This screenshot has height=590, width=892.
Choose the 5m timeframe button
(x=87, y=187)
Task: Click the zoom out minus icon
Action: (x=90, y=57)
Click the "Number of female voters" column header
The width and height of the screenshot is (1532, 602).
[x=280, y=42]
+ + + + + + +
- [What to produce] Reproduce the entire listing above verbatim, preserving every line and its order.

- [The solution]
This screenshot has height=590, width=892.
Choose the 5m timeframe button
(x=87, y=187)
Task: Click the zoom out minus icon
Action: (x=90, y=57)
Click the "Number of female voters" column header
The width and height of the screenshot is (1532, 602).
[x=280, y=42]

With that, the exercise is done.